El liberalismo de la Restauración francesa puede definirse, a grandes rasgos, como la voluntad de impugnar las exigencias legitimistas demandando el imperio de la ley y un gobierno representativo. Todo ello se pedía desde presupuestos impecablemente antirrevolucionarios. Había que denunciar cualquier conjunto de ideas salpicado de ateísmo, materialismo o egoísmo –nociones vinculadas inexorablemente a los excesos revolucionarios en la resbaladiza pendiente del debate de la Restauración–. Sin embargo, los idéologues y sus seguidores ligaban orgullosamente la metodología de la economía política francesa a la filosofía sensualista del siglo XVIII. De manera que la economía política participó con desventaja en los debates de la Restauración[4]. De hecho, lo más característico del liberalismo francés posrevolucionario fue, en palabras de George Kelly, «una reespiritualización de su base filosófica; un distanciamiento de la idéologie de Destutt de Tracy y un acercamiento a una versión más voluntarista e idealizada de la libertad humana» (Kelly, 1992, p. 2).

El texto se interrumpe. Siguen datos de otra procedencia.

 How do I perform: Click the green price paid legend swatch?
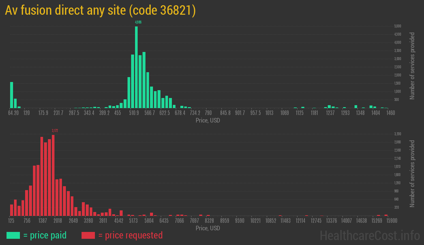click(x=13, y=235)
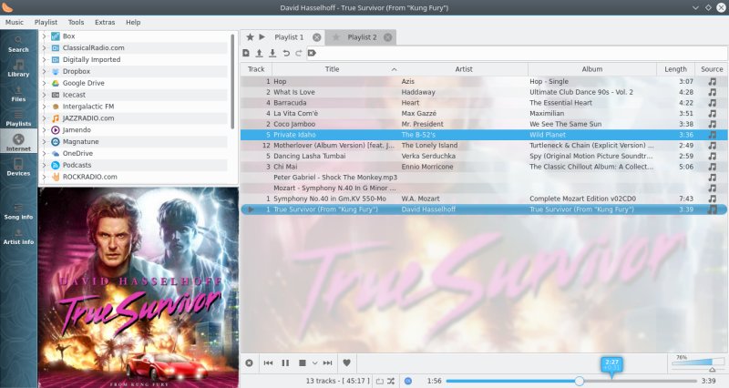Switch to the Playlist 2 tab
The height and width of the screenshot is (388, 729).
pos(362,37)
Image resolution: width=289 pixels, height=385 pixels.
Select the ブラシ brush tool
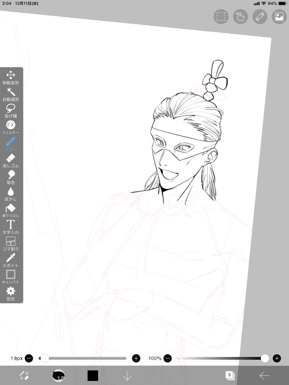[10, 144]
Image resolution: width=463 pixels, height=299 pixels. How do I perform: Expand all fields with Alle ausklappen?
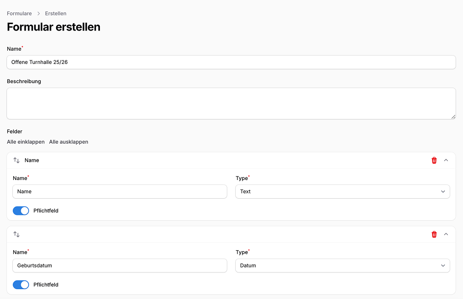[x=68, y=142]
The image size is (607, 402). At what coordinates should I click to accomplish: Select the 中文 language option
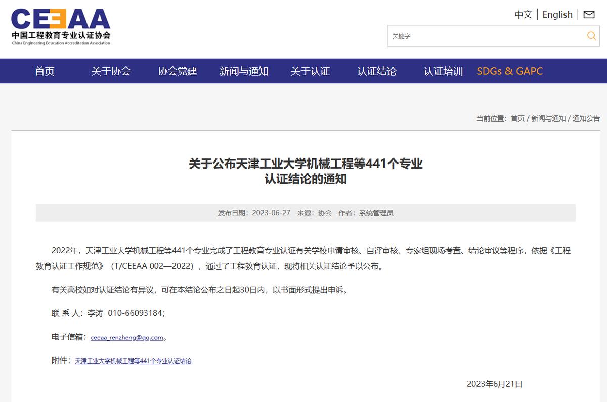click(523, 15)
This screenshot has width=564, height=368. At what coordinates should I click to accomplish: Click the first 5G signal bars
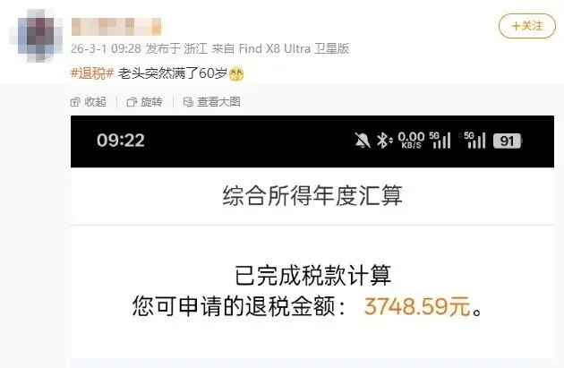(x=440, y=140)
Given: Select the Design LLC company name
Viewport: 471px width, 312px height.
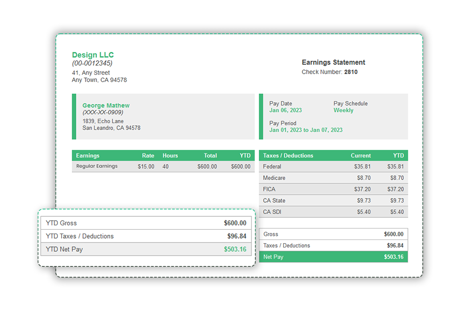Looking at the screenshot, I should coord(93,54).
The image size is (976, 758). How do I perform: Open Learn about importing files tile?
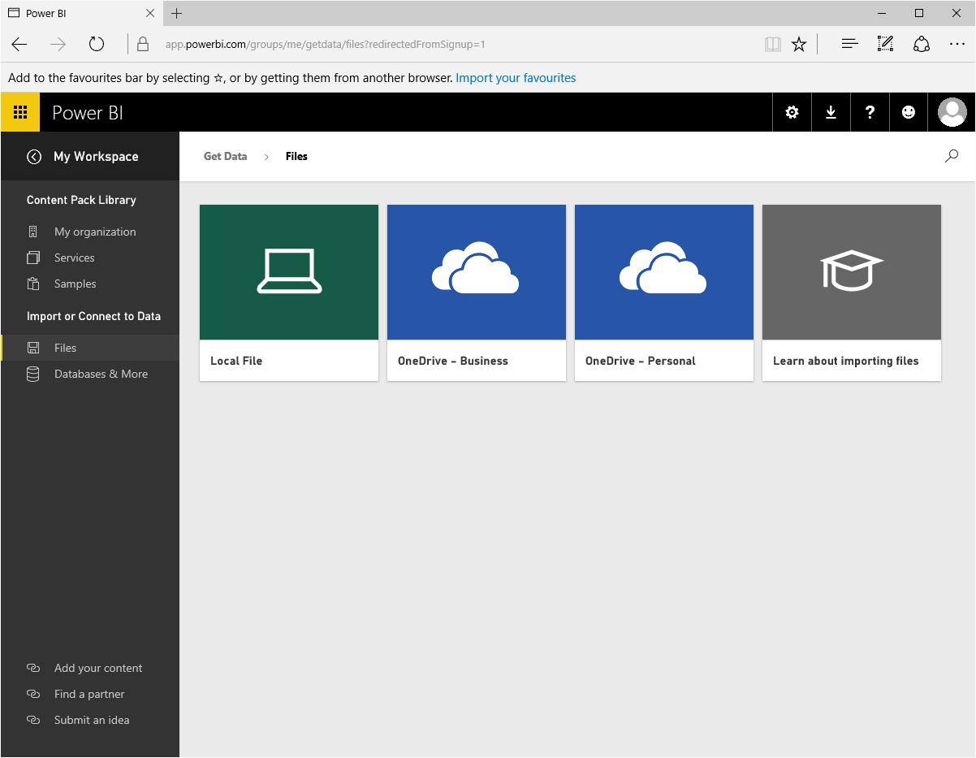tap(851, 292)
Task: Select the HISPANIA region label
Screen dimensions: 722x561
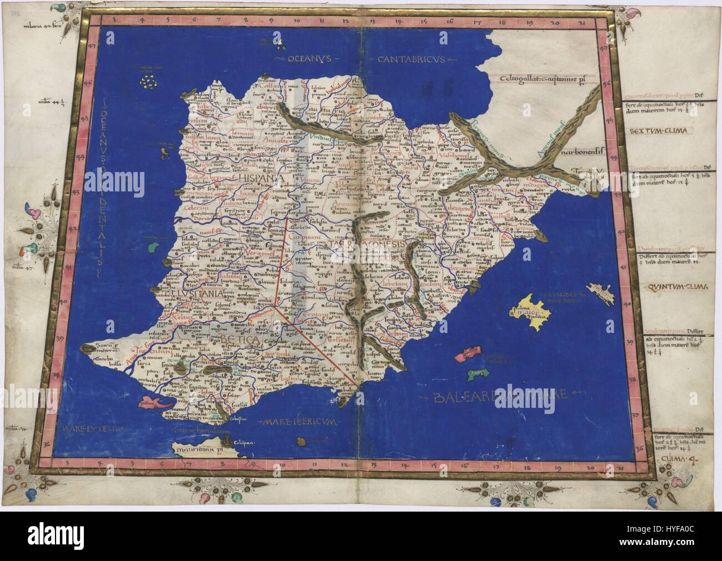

Inspirándose en la filosofía alemana, los liberales más influyentes de la academia y la política compartían las eclécticas sensibilidades filosóficas de Victor Cousin.
Estos liberales no se oponían en absoluto a las bases jurídicas del orden liberal, ni a los derechos económicos, pero rechazaban el método de la economía política y les repelía la idea de centrarse en el interés propio como fundamento de regularidades cíclicas en la vida social. Su característica defensa de la propiedad y de la búsqueda de la riqueza estaba imbuida de una preocupación casi obsesiva con la reconstrucción de las virtudes de la responsabilidad personal y el deber público. Defendían una idea peculiar de los derechos de propiedad, que consideraban por ejemplo necesarios para la plenitud de los deberes propios del esposo, de la mujer y de los niños. El esfuerzo individual y la búsqueda del propio interés eran algo natural, pues resultaban imprescindibles para garantizar la seguridad y la independencia de la familia[5]. Los doctrinarios liberales se distanciaron del «egoísmo» económico y se centraron en la idea del deber moral. También hicieron una importante crítica a los métodos de la economía política, calificándolos de ahistóricos y parciales. François Guizot, por ejemplo, desarrolló una perspectiva de la historia en la que el progreso moral y político se veía limitado por las posibilidades inherentes a la situación social de un pueblo: sus clases, sus relaciones de propiedad, las interacciones económicas, las costumbres y tradiciones. Los pensadores políticos debían analizar el Estado social democrático surgido en Francia y organizar una expresión política adecuada del pouvoir social. Considerada al margen de una visión más completa del état social, la economía política era una ciencia estéril. Incluso cuando la definición del ámbito de lo «social» por parte de los doctrinarios reforzó su aceptación en los debates posrevolucionarios, la atención que dedicaban al cambio institucional desde una perspectiva histórica los distanció de consideraciones transhistóricas o transculturales de las leyes sociales y, de paso, de cualquier aproximación científica a la sociedad y a la economía.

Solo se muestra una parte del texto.